His body chilled, and Cecil shivered violently.

  He laid down to rest for the night. Sleeping in would speed the recovery. He was tired and decided to call it quits early. A few minutes past eleven . . . might as well be next week. He was gone, sent to the land of dreams.

  In his dream a man spoke to him, a man he could not see. All around him was darkness and his feet found no ground for purchase. And yet he remained in place and listened to the voice. The words Cecil soon forgot, though they were important. A man somewhere told him of things past and things to come. It was beyond vivid but not the least bit lucid, yet Cecil lost the words. A faint blue aura came from the darkness, but was perfectly rimmed with blackness no matter where he looked. The voice told Cecil what he must do. It spoke of his origin, a lost lineage. And it spoke truth, the lost concept.

  Five

  Awake. Cecil glared toward his ceiling. Already? I'm exhausted . . . I was exhausted. He felt utterly renewed. He double-checked his alarm, noting that only half an hour passed. He ran over himself in the mirror. His shoulder wound healed. Not only that, Cecil could no longer feel the slightest bit ill. In fact, he never felt better. He waited a moment for his pain to set back in. Perhaps some medicines were masking the torments.

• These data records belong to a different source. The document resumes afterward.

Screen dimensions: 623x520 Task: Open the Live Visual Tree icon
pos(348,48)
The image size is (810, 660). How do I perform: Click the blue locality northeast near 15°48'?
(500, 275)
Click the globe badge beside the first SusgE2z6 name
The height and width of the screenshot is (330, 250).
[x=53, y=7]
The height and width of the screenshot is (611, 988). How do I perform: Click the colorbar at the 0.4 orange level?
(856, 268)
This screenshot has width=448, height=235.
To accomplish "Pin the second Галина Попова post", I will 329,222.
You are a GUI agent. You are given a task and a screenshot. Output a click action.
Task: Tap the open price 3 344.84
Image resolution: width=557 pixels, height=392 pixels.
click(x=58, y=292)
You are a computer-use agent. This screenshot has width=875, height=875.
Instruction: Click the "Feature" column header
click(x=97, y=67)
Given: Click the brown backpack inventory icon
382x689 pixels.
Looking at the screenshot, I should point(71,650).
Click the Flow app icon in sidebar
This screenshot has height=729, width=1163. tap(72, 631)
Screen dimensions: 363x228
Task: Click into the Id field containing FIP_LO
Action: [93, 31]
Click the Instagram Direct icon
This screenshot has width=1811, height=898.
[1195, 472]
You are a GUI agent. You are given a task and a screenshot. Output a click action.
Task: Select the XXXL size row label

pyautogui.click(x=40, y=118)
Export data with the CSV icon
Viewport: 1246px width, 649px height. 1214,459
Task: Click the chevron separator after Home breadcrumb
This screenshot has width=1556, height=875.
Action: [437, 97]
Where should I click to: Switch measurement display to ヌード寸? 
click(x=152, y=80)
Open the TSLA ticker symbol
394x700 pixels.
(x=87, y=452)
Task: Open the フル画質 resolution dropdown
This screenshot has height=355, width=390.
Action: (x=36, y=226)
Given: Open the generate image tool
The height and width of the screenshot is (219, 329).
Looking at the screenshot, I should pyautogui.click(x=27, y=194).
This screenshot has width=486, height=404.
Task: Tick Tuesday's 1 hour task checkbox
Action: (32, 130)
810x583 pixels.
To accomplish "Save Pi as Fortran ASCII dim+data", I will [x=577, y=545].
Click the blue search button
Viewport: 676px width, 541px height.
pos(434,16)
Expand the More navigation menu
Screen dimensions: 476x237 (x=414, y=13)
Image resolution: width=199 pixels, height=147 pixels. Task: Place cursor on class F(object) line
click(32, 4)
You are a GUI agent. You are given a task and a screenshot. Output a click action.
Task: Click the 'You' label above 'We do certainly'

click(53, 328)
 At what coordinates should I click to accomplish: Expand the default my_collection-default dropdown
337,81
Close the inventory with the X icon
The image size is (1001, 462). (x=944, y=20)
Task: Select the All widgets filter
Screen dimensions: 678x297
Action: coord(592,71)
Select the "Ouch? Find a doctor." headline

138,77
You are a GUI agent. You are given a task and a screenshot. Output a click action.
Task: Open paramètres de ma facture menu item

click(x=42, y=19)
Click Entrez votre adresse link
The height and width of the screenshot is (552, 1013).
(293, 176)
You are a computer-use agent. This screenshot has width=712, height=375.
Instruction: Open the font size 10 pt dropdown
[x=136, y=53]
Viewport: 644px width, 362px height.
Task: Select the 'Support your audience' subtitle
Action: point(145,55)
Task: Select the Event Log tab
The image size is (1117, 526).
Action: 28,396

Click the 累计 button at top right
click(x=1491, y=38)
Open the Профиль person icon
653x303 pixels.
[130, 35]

  He looked again to the mirror. He sensed a strength, a power, burning inside. Cecil couldn't hold; the feeling was too euphoric, madness would stem from such a state. He closed his eyes. Everything inside him shifted place. An energy coursed through him. He felt his muscles tighten as if cramping, and an immense pain wrapped around every nerve. What he felt was an electricity pulse inside him. Cecil changed.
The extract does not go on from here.